E “mais alto”? Nas Paralimpíadas, é elevado não apenas o corpo, mas o espírito humano, que alcança novas alturas de coragem e determinação. Cada salto, cada braçada e cada volta na pista se tornam atos simbólicos de ascensão, não apenas no esporte, mas na vida.
Rodrigo Hübner Mendes, autoridade em educação de inclusão, desenvolveu ONE FLAME (uma chama) e propôs a unificação dos Jogos Olímpicos e Paralímpicos para Tokyo 2020. Veja o que ele disse a época:
“Penso que a criação de um espaço específico para atletas com deficiência foi uma conquista histórica do movimento mundial em busca de garantia de direitos para tais pessoas. Indiscutivelmente, tem propiciado uma projeção global do tema, colaborando para tirá-lo da invisibilidade.

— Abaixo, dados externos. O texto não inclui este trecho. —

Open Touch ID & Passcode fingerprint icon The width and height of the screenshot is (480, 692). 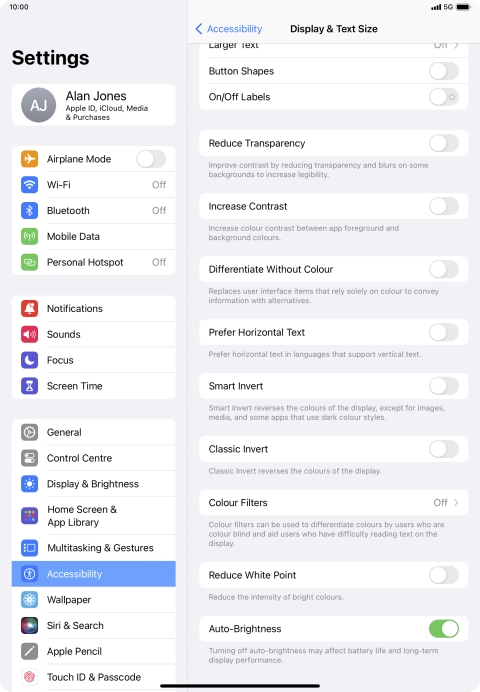pos(30,677)
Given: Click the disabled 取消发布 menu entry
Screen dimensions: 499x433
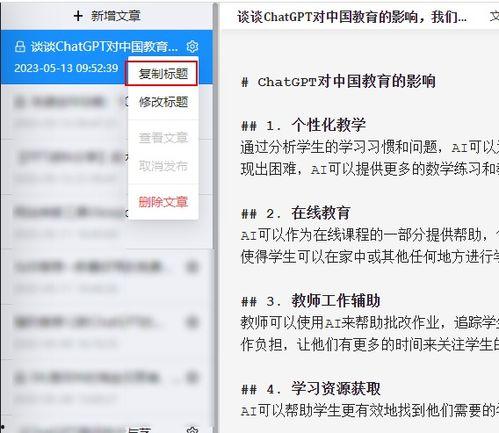Looking at the screenshot, I should pos(163,166).
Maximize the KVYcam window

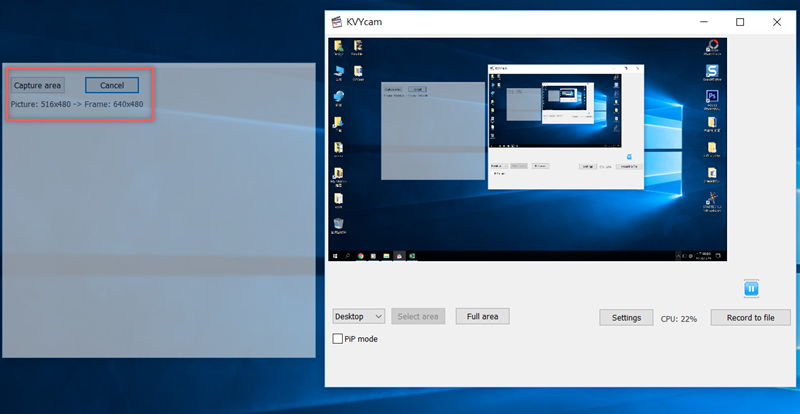tap(740, 22)
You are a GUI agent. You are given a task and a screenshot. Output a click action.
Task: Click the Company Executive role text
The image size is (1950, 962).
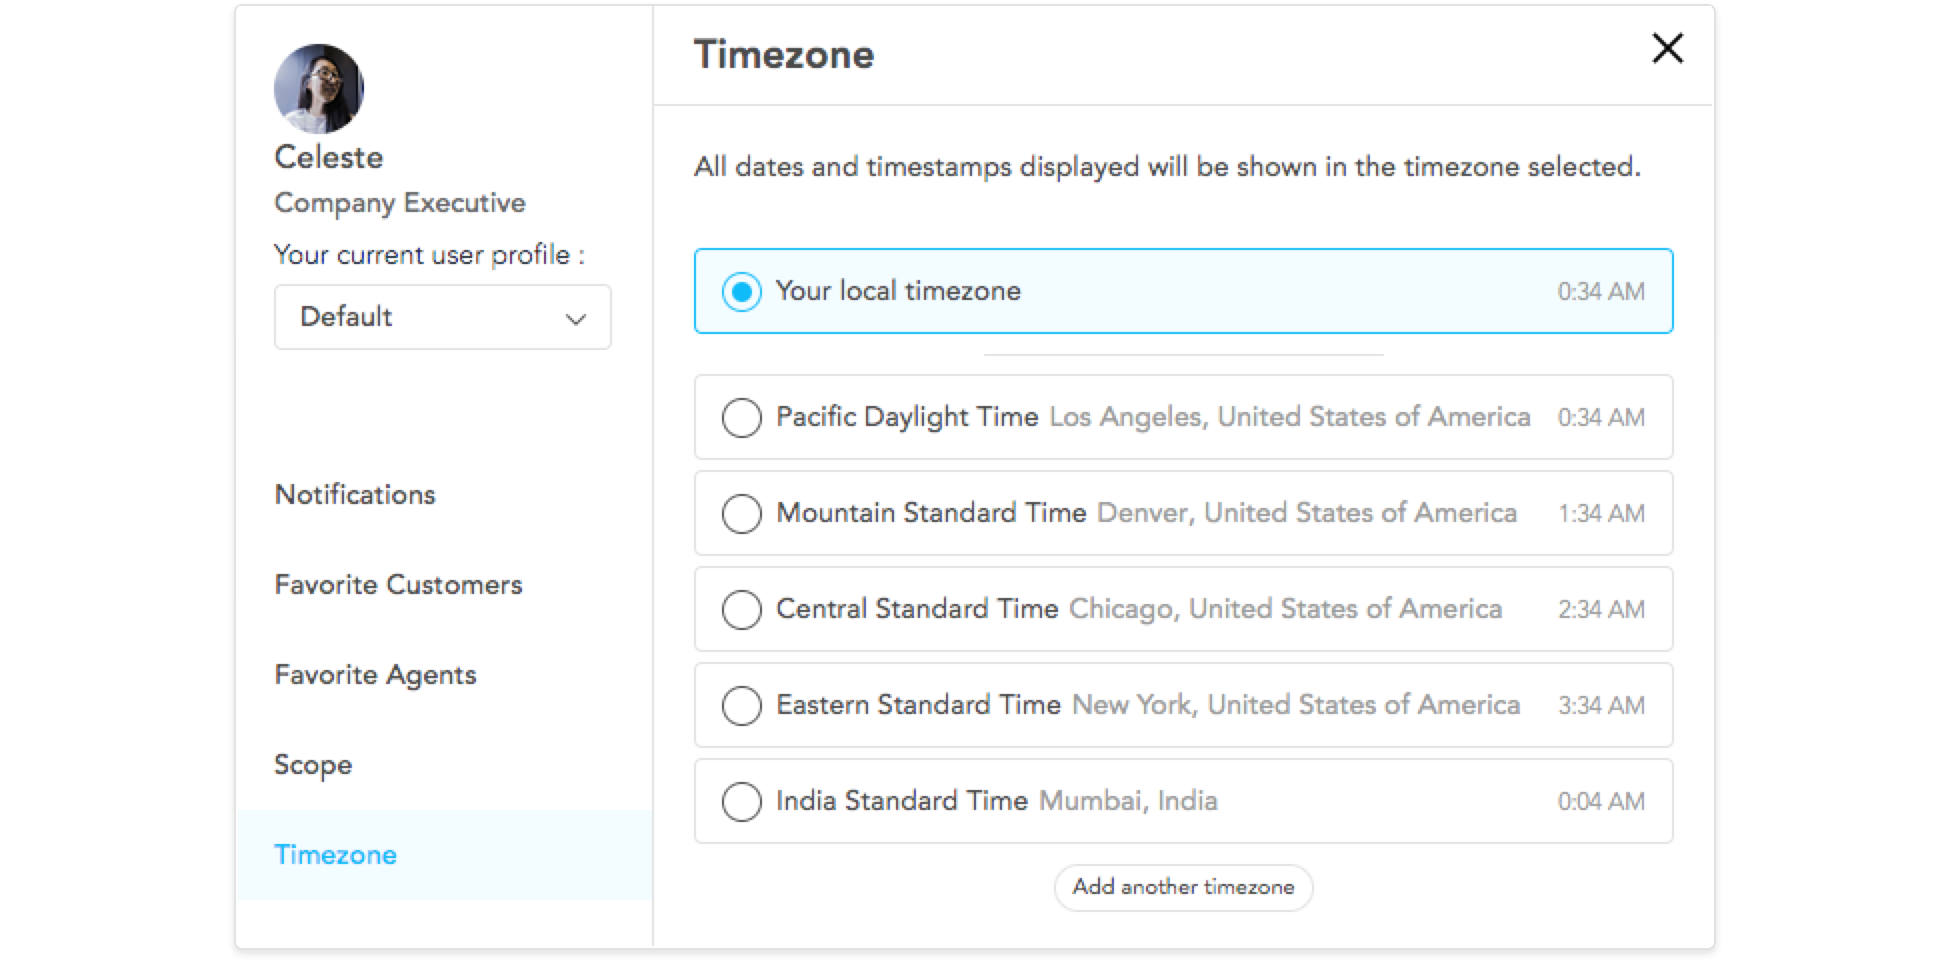click(400, 203)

No entanto, a separação completa dos jogos, entre Olímpicos e Paralímpicos, vai na contramão da ideia de uma sociedade inclusiva. Que mensagem transmitimos ao mundo segregando os atletas pelo fato de terem, ou não, uma deficiência? Além disso, o ato de se apagar a pira Olímpica e, depois de algumas semanas, se acender a pira Paralímpica, só reforça essa mensagem negativa.”
O projeto encontrou resistências no Comitê Olímpico Internacional e não foi aprovado.